■ **Work to be completed**:
Please reproduce the entries below word for word, leaving out the pictures.

━━━━━ Supplied data ━━━━━

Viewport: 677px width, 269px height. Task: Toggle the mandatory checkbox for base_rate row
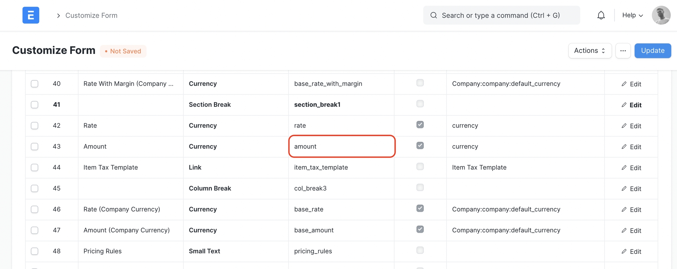point(420,208)
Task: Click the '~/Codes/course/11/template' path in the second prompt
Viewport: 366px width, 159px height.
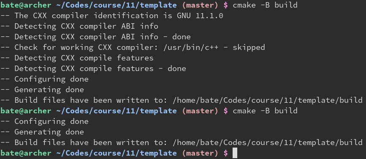Action: coord(117,111)
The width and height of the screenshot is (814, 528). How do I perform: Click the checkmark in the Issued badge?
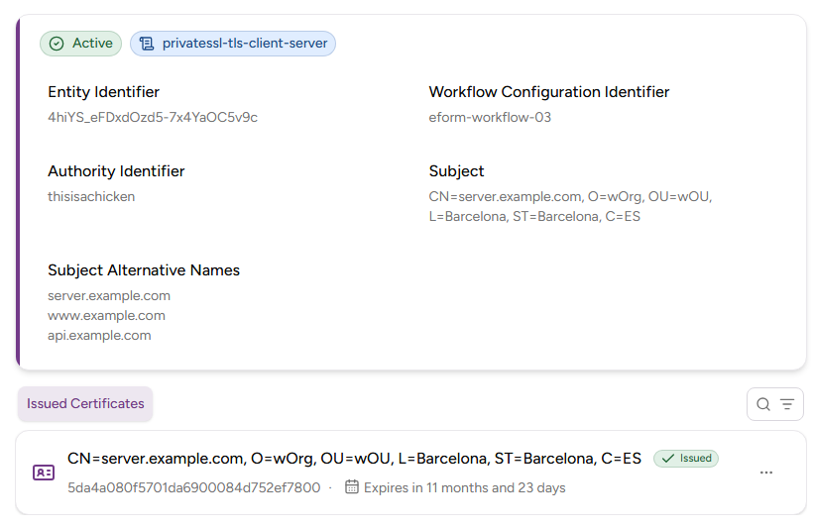tap(668, 459)
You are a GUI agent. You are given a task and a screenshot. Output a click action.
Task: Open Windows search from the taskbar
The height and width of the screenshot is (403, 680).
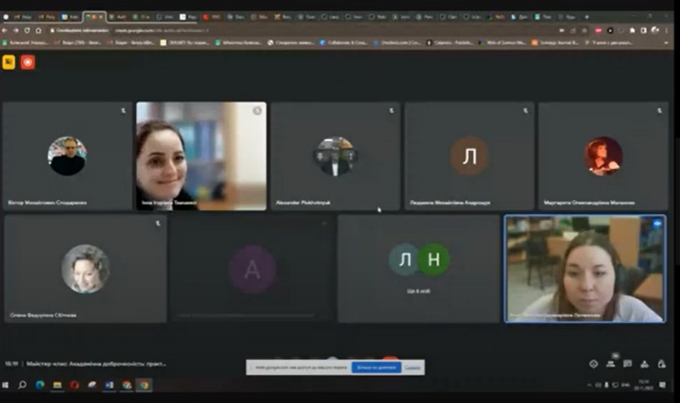(x=22, y=385)
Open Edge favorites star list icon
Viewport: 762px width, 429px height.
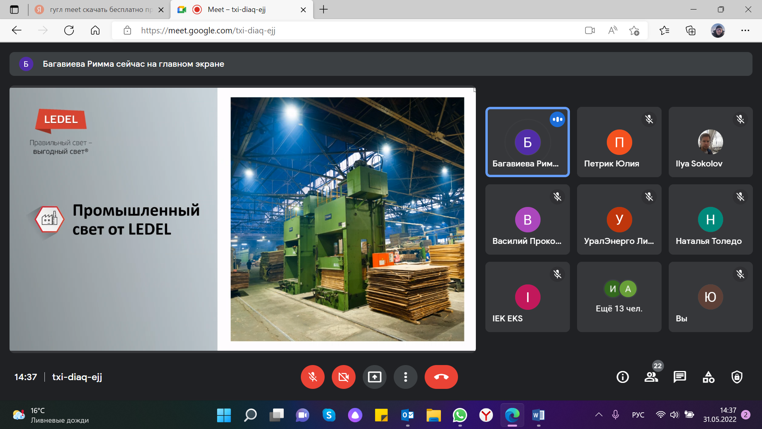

━━━━━

■ **Result for this task**:
Viewport: 677px width, 269px height. Task: Toggle the mandatory checkbox for base_rate row
point(420,208)
Task: Click the '~/Codes/course/11/template' path in the second prompt
Viewport: 366px width, 159px height.
Action: coord(117,111)
The width and height of the screenshot is (814, 528). How do I perform: Click the checkmark in the Issued badge?
tap(668, 459)
You are a GUI agent. You are given a task and a screenshot. Output a click action.
Task: Open Windows search from the taskbar
The height and width of the screenshot is (403, 680).
(x=22, y=385)
Open Edge favorites star list icon
Viewport: 762px width, 429px height.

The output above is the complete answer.